Холмс достал из своего бюро пожелтевший листок бумаги, исписаный выцветшими от времени чернилами, и протянул его Уотсону. Тот углубился в чтение.
ИЗ ПИСЬМА Л. Н. ТОЛСТОГО Н. Н. СТРАХОВУ.
26 АПРЕЛЯ 1876 ГОДА
Глава о том, как Вронский принял свою роль после свидания с мужем, была у меня давно написана. Я стал поправлять и совершенно неожиданно для меня, но несомненно Вронский стал стреляться.
– Надеюсь, вы обратили внимание, Уотсон, на этот странный оборот речи, который употребил здесь Толстой, – сказал Холмс. – "Совершенно неожиданно для меня". То есть словно это не он сам придумал, что Вронский станет стреляться, а какая-то сила извне продиктовала ему такой неожиданный поворот в сюжете его романа.
– Ну, это... Я думаю, это просто шутка... Толстой пошутил, вот и все...
– Конечно, в частном письме, к тому же обращенном к близкому человеку, умевшему понимать его с полуслова, Толстой мог говорить и не вполне серьезно. Но знаете, Уотсон, что-то уж слишком часто писатели, притом очень разные писатели, шутили подобным образом. Притом совершенно одинаково. Прямо-таки в одних и тех же выражениях. Вот, например, Пушкин сказал однажды кому-то из своих приятелей: "Представь, какую штуку удрала со мной Татьяна! Она замуж вышла. Этого я никак не ожидал от нее".
– Ну, это-то уж явная шутка, – улыбнулся Уотсон.
– Как сказать! Лев Николаевич Толстой отнесся к этим пушкинским словам вполне серьезно. Когда одна его собеседница стала упрекать его, что он "очень жестоко поступил с Анной Карениной", он привел ей эти пушкинские слова и добавил: "То же самое и я могу сказать про Анну Каренину. Вообще герои и героини мои делают иногда такие штуки, каких я не желал бы".
– Вы что же, всерьез хотите меня уверить, что писатель может желать своему герою добра, искренно хотеть завершить свою книгу благополучным или даже счастливым концом, а герой – не дается? Сам лезет в петлю или под пистолет или норовит кинуться под поезд?

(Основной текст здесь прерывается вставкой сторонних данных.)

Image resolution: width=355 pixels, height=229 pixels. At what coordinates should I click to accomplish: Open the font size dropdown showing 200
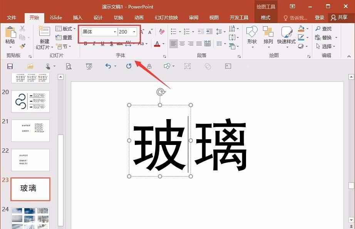click(x=133, y=32)
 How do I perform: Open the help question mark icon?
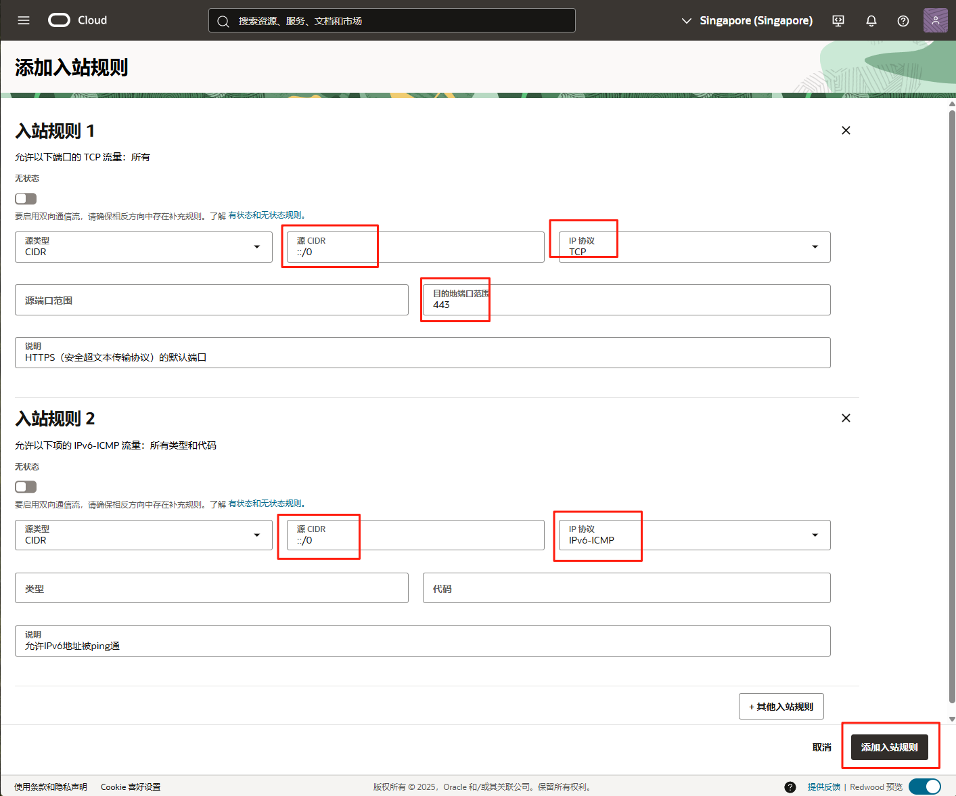(903, 21)
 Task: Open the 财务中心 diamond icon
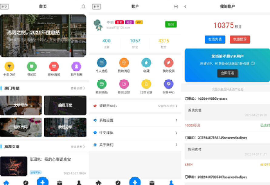point(169,84)
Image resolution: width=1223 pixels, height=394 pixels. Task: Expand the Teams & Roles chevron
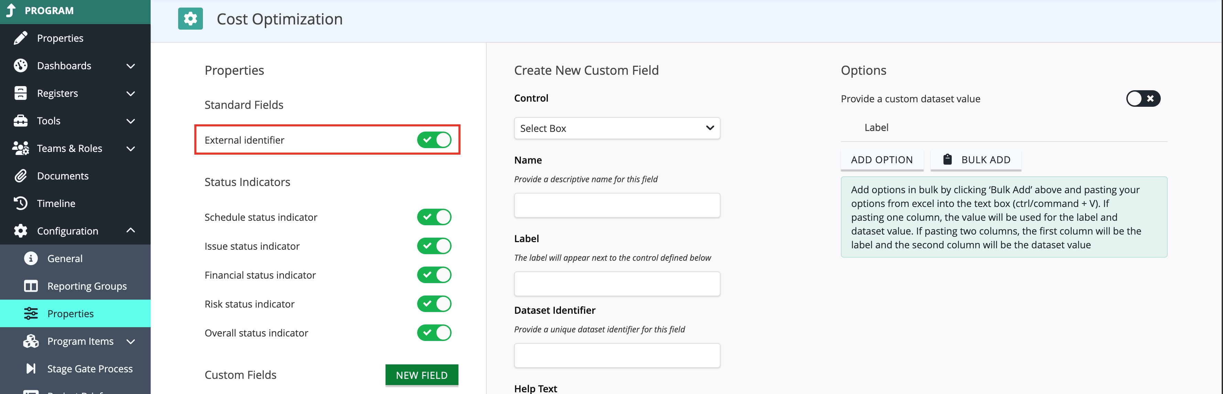(x=131, y=148)
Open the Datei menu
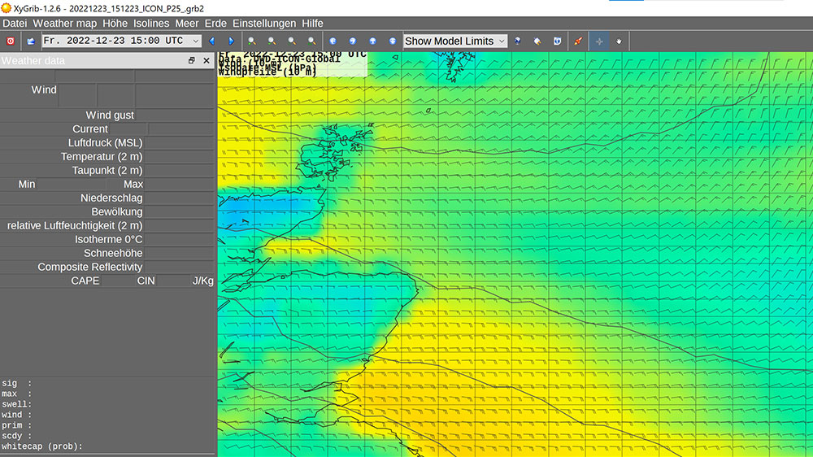 point(15,24)

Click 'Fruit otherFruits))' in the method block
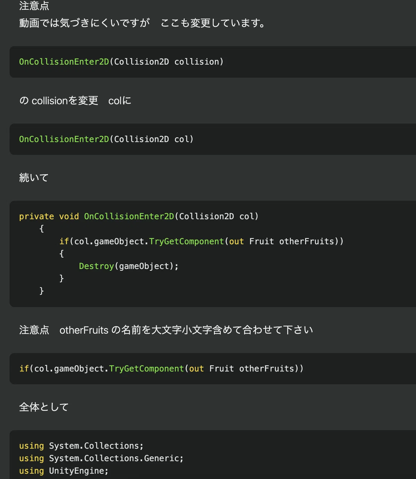tap(296, 241)
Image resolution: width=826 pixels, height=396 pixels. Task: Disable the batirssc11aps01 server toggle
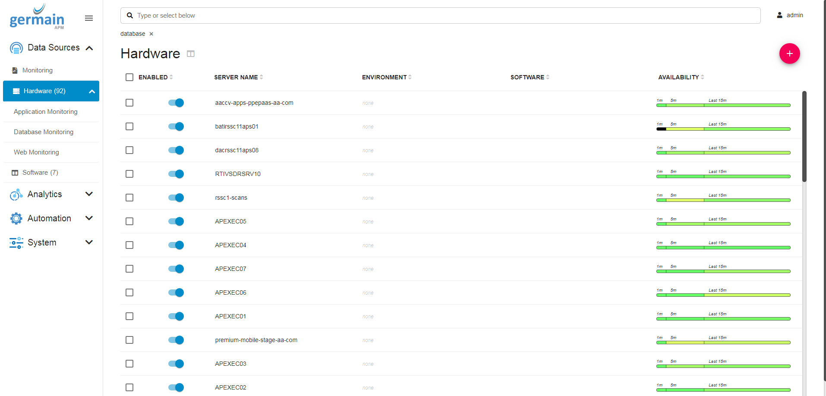coord(176,126)
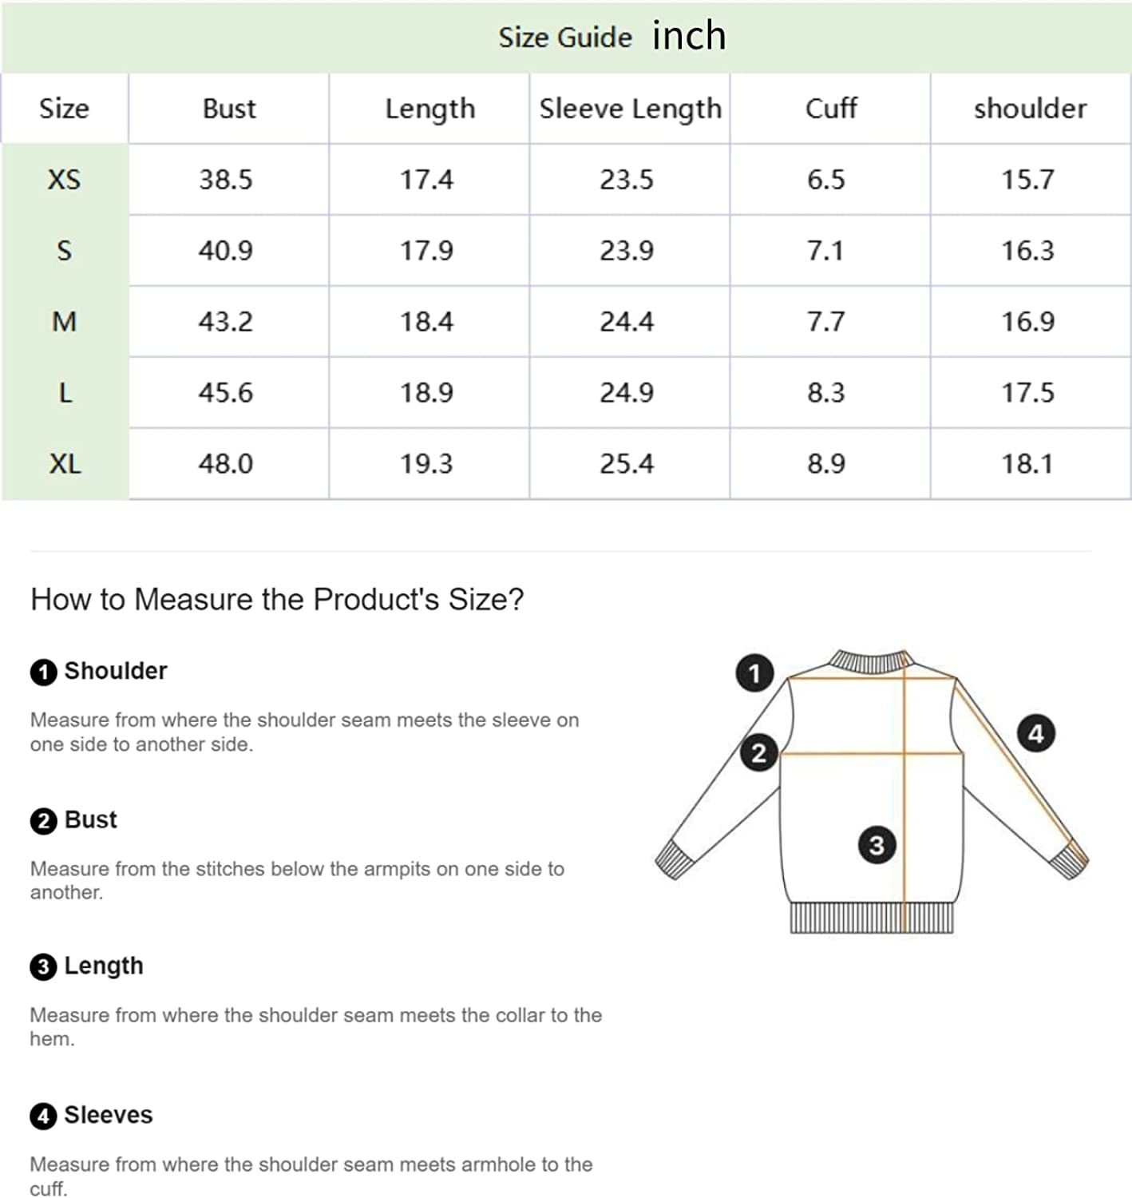This screenshot has width=1132, height=1198.
Task: Click the M size row label
Action: pos(64,322)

Так, что ли?
– Да, примерно это я и хотел сказать, – подтвердил Холмс. – Вы выразили мою мысль более темпераментно, а потому и в более парадоксальной форме, чем это сделал бы я сам, но я готов согласиться и с вашей формулировкой.
– Я всегда знал, что вы невысокого мнения о моих умственных способностях, – обиделся Уотсон. – Но я все-таки не предполагал, что вы считаете меня совсем уже полным идиотом. Ведь только идиот мог бы эти процитированные вами экстравагантные высказывания Пушкина и Толстого понять буквально. Как ни крутите, а это самоубийство Вронского, о котором Толстой говорит, что оно явилось для него полной неожиданностью, сам же он, Толстой, и придумал! И "штуку", которую "удрала" пушкинская Татьяна, неожиданно выйдя замуж за генерала, тоже придумал не кто-нибудь, а сам Пушкин.
– Это, конечно, верно, – улыбнулся Холмс. – Неожиданное самоубийство Вронского – это, конечно, несомненный продукт творческой фантазии Льва Николаевича Толстого. И неожиданное замужество пушкинской Татьяны – такой же несомненный продукт творческой фантазии Александра Сергеевича Пушкина. Но вся штука в том, что художник – если он настоящий художник, конечно, отнюдь не свободен в этом проявлении своей творческой воли. Фантазия его строго ограничена. И ограничивает ее не кто иной, как его собственный герой.
– Что за чушь! – взорвался Уотсон. – Хоть убей, не понимаю, что вы хотите этим сказать!